I know this phase. It’s the phase we were warned about when we started feeling overly confident at LP’s calm two-year old demeanor. “Just wait for three” everyone said. “People talk about the terrible twos, but really three is where the terrible is at” they warned. Sure enough, when LP was three he went through a “No, no, no” phase. But not quiet like his sister.
Our little IP is two-and-a-half going on fifteen. She wants to do everything “all by self.” She has been
heard to say “you are not in charge of me” to both her brother, and her father and me. And she is not shy about expressing her displeasure with a resounding “No!” Sometimes it is repeated:
“No, no, no,no,no.nononononoNO!!!”
Sometimes it is shrieked at an insane decibel level
Sometime it is sobbed
“Nuh, nuh, nuh, NO mommy *sob* no! *hiccup*”
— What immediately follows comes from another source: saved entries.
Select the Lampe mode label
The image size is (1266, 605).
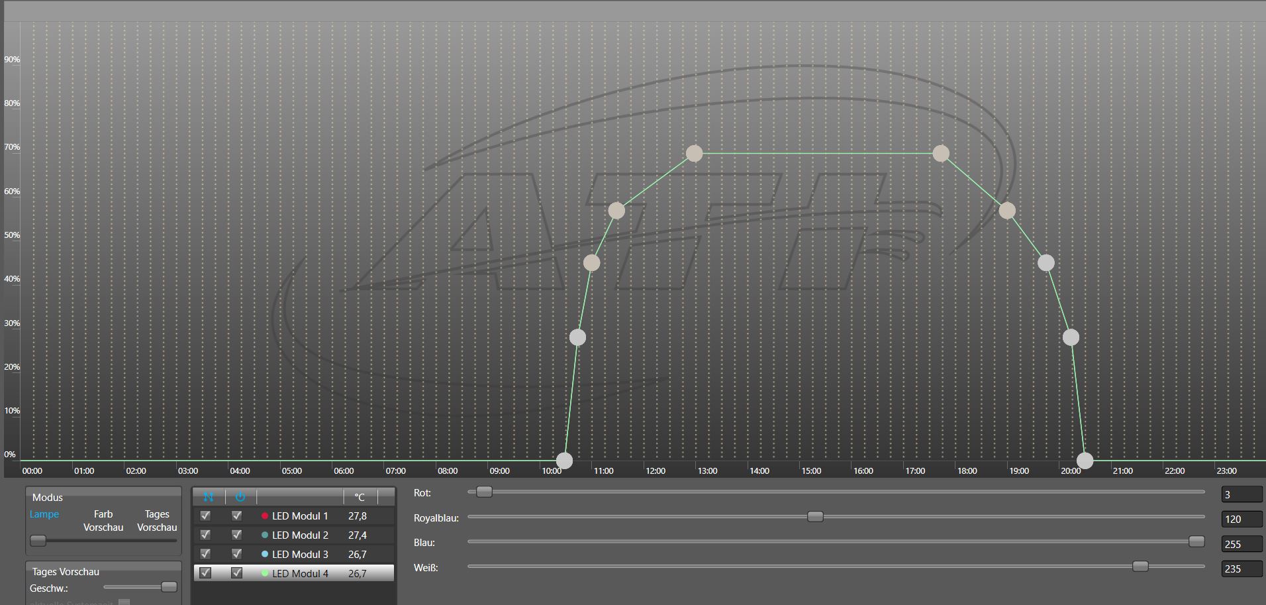point(44,514)
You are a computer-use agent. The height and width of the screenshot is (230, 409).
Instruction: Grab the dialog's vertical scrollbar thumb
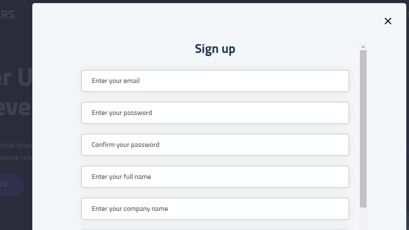point(363,129)
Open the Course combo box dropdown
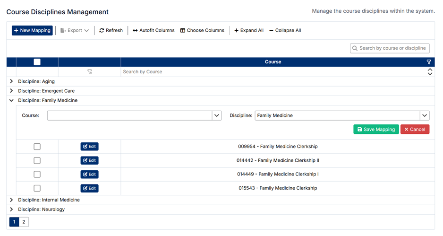The height and width of the screenshot is (236, 443). pos(217,115)
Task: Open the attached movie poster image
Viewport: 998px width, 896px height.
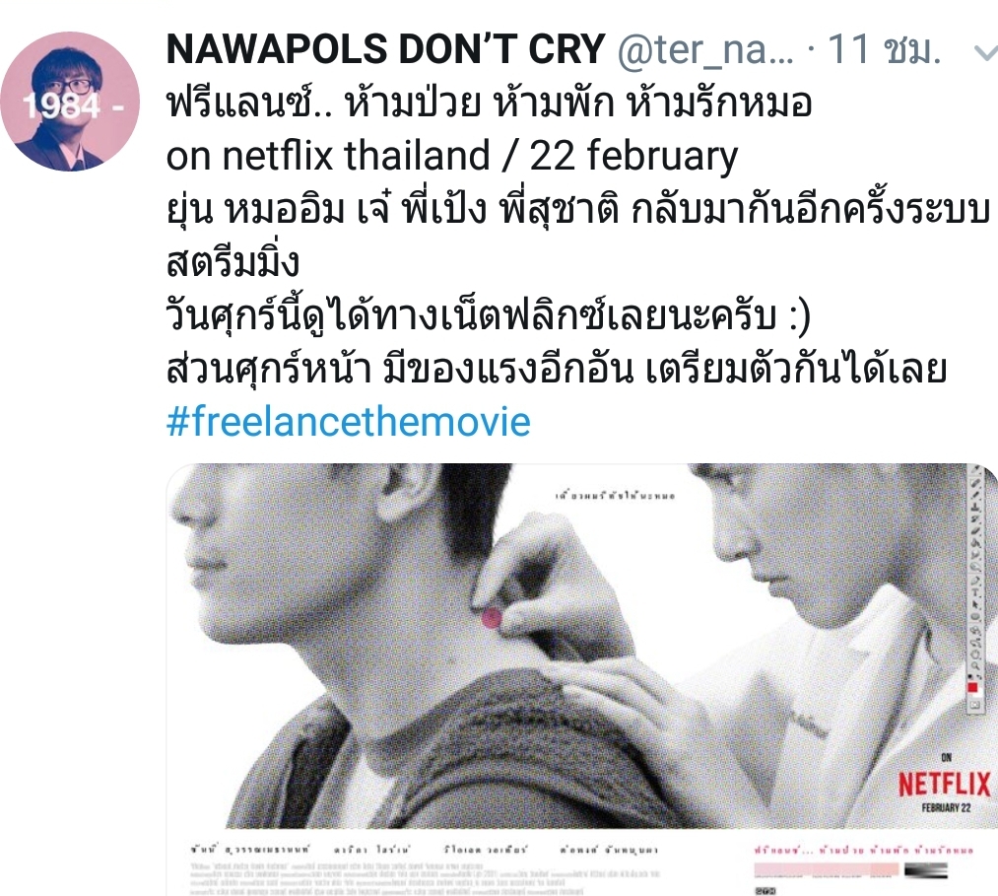Action: 581,679
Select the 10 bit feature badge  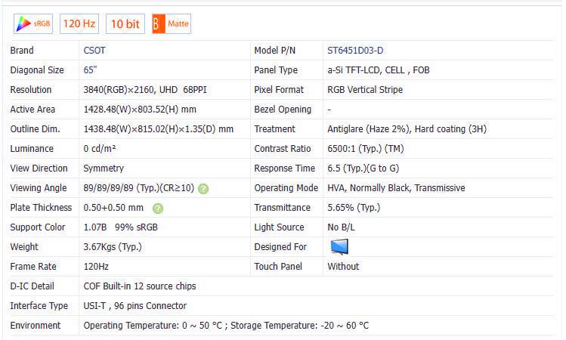point(125,23)
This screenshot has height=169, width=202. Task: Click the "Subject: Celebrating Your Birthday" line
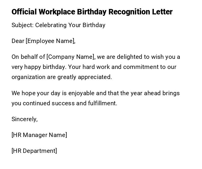(x=58, y=25)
With LP his tantrums were relatively minor (in retrospect) and were usually resolved with some basic strategies. Here are those same strategies, applied to his little sister IP.
Strategy #1: Give options
Kids this ALL ages want to have some control over their lives. So, giving them choice like “Do you want to put your jacket on first or your shoes on first?” can give them some more control than simply saying “get your jacket and shoes on!” With LP, this strategy worked like a charm. With IP, it works sometimes, But I’m afraid she has broken the code. When she really doesn’t want to do something her response to any number of choice is a resounding:
“Noooooooo!!! I don’t want to!!!”
Strategy #2: Reflective Listening
This is a strategy I use from my time as a peer counselor in college. Essentially, if you can repeat back what you hear a person say it helps to show them you are listening and that you are empathizing with them. I used this with L a lot, and it always helped him at least calm down a little. But, IP is a different story. Here is how my last round of reflective listening went with her:
Me: Time to go upstairs and get ready for bed.
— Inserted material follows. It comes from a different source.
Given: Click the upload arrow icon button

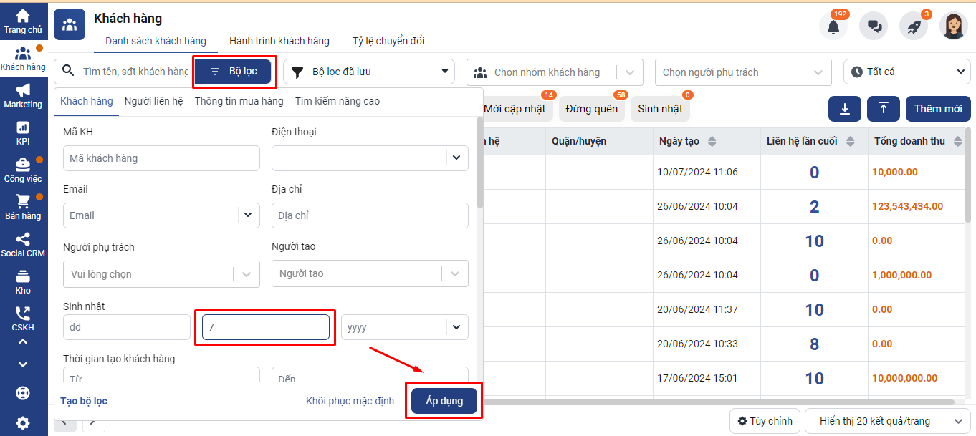Looking at the screenshot, I should (x=883, y=109).
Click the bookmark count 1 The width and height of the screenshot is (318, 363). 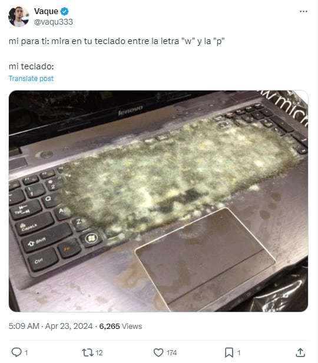coord(239,353)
IP: No!! I don’t WANT to!!
Me: I hear you saying you don’t want to get ready for bed. I know you don’t want to get ready for bed. But it is time to go upstairs and brush teeth.
IP: No!! I DON’T WANT to!!
Me: It’s ok to be mad. I know you don’t want to get ready for bed. But it is bedtime. Do you want to brush teeth or go potty first?
IP: No!! I DON’T WANT to!!!
Me: I know you don’t want to go to bed. But you need to go upstairs. Do you want to walk or do you want me to carry you?
IP: Nooooooooo! I DON’T WANT TO!! I DON’T WANT TO GO TO BED!!!!
Me: (in my head) Well I don’t want to do the #$^@# dishes tonight, but I’m still gonna do it, so suck it up and go the @#$% to bed!!!
Me: (what I actually say): OK. Up we go.
Which leads to strategy #3:
Strategy #3: Laugh
Sometimes when IP is having her fit in a timeout, the Gman and I go around the corner and imagine a more colorful version of the dialogue she wishes she could say. Or, when I ask the G-man why she is having a fit now he might say “Oh, because I pulled her fingernails out one by one – or because I turned on the water when she was washing her hands. You know. Same-same.” Or, when in doubt, we listen to Samuel L. Jackson read Go the @#^$ to Sleep.
Because you have to laugh. Otherwise you just get drawn into the crazy-land of the three-year-olds.
What are your tantrum-fighting strategies?